Mt. Evens is the place I really want to try to hit. What is the season like there? We will be out in late Sept....

Posted: Wed Jun 03, 2009 9:01 pm
by rhunt
p0bray01, The same people who take rode trips to boulder at the gunks or squamish. I have a few friends in cbus who have been to the gunk many times and have never climbed any routes - that's a 9 hour drive to boulder at one of the coolest trad climbing areas in the country. Sometimes pad-people don't make no sense... I am headed to squamish next month, maybe I will survey all the pad people and see how far they were willing to travel to only boulder at squamish.

Posted: Wed Jun 03, 2009 9:02 pm
by TankAzz
p0bray01 wrote:why in the world would you just want to boulder in RMNP? I mean theres so much more....but I guess I shouldn't judge I would give me left N## to go out there. :cry:
umm, the bouldering up there is world-class. unfortunately, much of what is developed is REALLY tough because the people who develop/climb up there warm up on V8 and above. however, lots of potential, if you are willing to clean up rock a bit (and you really wouldn't have to do much in many cases)
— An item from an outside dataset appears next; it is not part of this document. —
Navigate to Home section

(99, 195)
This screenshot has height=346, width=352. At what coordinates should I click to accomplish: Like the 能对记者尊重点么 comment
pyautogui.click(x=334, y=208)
yes, the hike sucks (i am soft), but well worth it--and absolutely beautiful. if i was not carrying a crash pad, gear, water, etc. i would really enjoy the hike. you can also park at bear lake and take the same trail and break off to emerald lake; there are some boulders up there too.
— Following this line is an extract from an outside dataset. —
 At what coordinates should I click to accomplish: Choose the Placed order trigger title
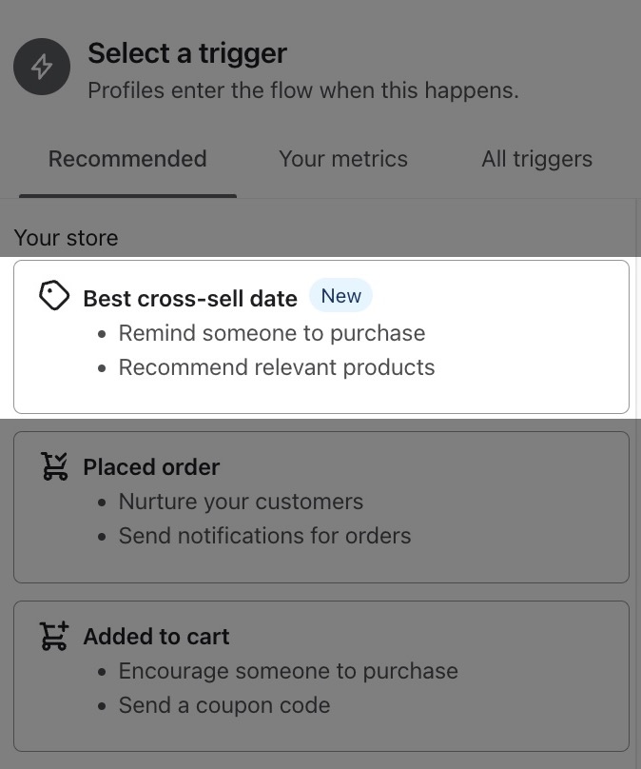click(x=151, y=467)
mt. evans is also amazing; however, i found little difference between the two hikes, difficulty-wise. people just like it because the hike in is easy, and you deal with the steep part on the way out.

Posted: Thu Jun 04, 2009 12:53 am
by the lurkist
Sweet. Thanks to all and especially thanks to Schagpad (what is that?). Your descriptions give me premonitions of getting lost in a blinding snowstorm, but not because your directions aren't spot on ( I have know doubt), but because they are so accurate sounding I am bound to try to find Mt Evans and will wind up in Wyoming.
We will be there tomorrow through the tenth. 859 230 0204 or pm me. I would love to hook up ( in the platonic citizen of the world sense).

Posted: Thu Jun 04, 2009 12:59 am
by allah
Just saw the post Hugh, those are pretty spot on directions, have fun and hopefully se see you back out there in late Sept :)

Posted: Thu Jun 04, 2009 12:16 pm
by RRO
i have a couple guidebooks for the bouldering if you want to borrow them man. they are from like 99 but will get you around.

Posted: Thu Jun 04, 2009 3:22 pm
by kafish2

Posted: Thu Jun 04, 2009 3:51 pm
by schwagpad
I disagree with the fish on everything except for the people sucking. In the words of Herr Professor Leibfried, "As long as it sucks more than it blows."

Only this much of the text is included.